Mushrooms are my new meat

IMG_5652I have a new favorite summertime meal that is quickly going to translate to a fall and winter meal. Mushrooms with roasted potatoes. Vegan and yummy.

Earlier this spring, Groom and I went to the Bath Farmers Market and swung by the stand for Oyster Creek Mushroom Company, which is based in Damariscotta.

I have no doubt, if you shop local markets along the coast, you have run into their dried mushrooms. But, you can also find them selling fresh mushrooms (are mushrooms ever considered “fresh”?) at the Bath Farmers Market, Damariscotta Farmers Market, Camden Farmers Market, and Boothbay Farmers Market.photo

I am not afraid of mushrooms. I like to cook with mushrooms and frequently use them as filler and in sauces. But, I have never considered them to be a main entree until this summer. And now I can’t get enough.

On our first forage into mushroom land (oh my god I am so sorry but I couldn’t resist writing that sentence), we had the woman at the Oyster Creek stand fill a bag with various varieties. She added something called cinnamon caps that looked terrifying, but not nearly as terrifying as something labeled as lion’s mane. And, of course we wanted some of those expensive chanterelle because we are total snobs, along with hen of the woods and oyster mushrooms.

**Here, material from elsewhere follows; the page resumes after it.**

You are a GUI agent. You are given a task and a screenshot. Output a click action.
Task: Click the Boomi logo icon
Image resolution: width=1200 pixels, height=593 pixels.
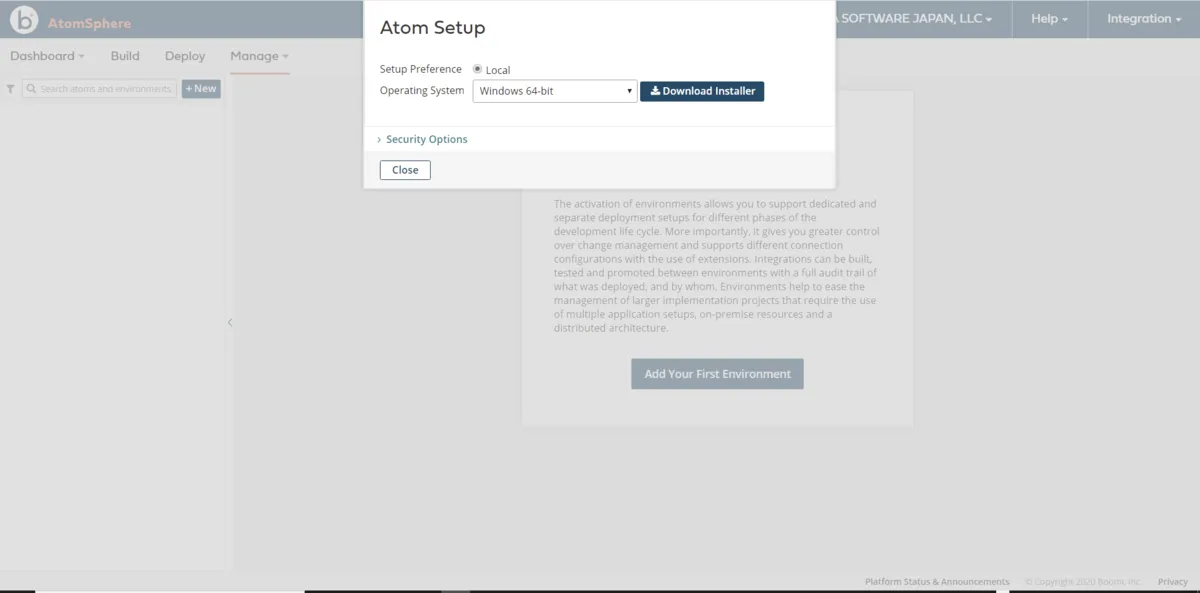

IMG_5673The mushroom that was labeled as a lion’s mane looked kind of like a brain and of course I didn’t take any pictures while cooking them because I was too excited. But, I do have pictures from previous times cooking up some mushrooms. So, the picture here is sort of what it all looked like, except this image likely depicts store-bought mushrooms because they look kind of blah here and the wild mushrooms are HUZZAH!

Here’s what we do. Both Groom and I have prepared this meal, so I’m going to use that annoying marriage “we.”

We chop up most of the mushrooms, like the brainy looking ones, but leave the skinny mushrooms (your hen of the woods and your oysters) whole after we remove the skinnies from their little bases.

photo 3Then, we glug glug some olive oil in a skillet and toss in a clove or two of thinly sliced garlic. The garlic cooks for a bit in the oil, sort of infusing the oil with all the garlicky goodness. And then we remove the garlic and toss in the mushrooms with some scallions.

When the mushrooms are all cooked up, toss them over some roasted potatoes (I spray the roasted potatoes with truffle oil). That’s it. The first time we did this, I realized sometimes when I’m craving a steak with mushrooms, I just want the mushrooms. And the glass of red wine. I always want the wine.

photo 4For the meal pictured here, we ate them with grilled Black Crow peasant bread (which has an inexplicable link to Xanax on its homepage) from the Bath Natural Food Market, roasted potatoes (not local, sorry…even the truffle oil was from Italy…), and some mystery greens* cooked in the mushroom pan and spritzed with lemon.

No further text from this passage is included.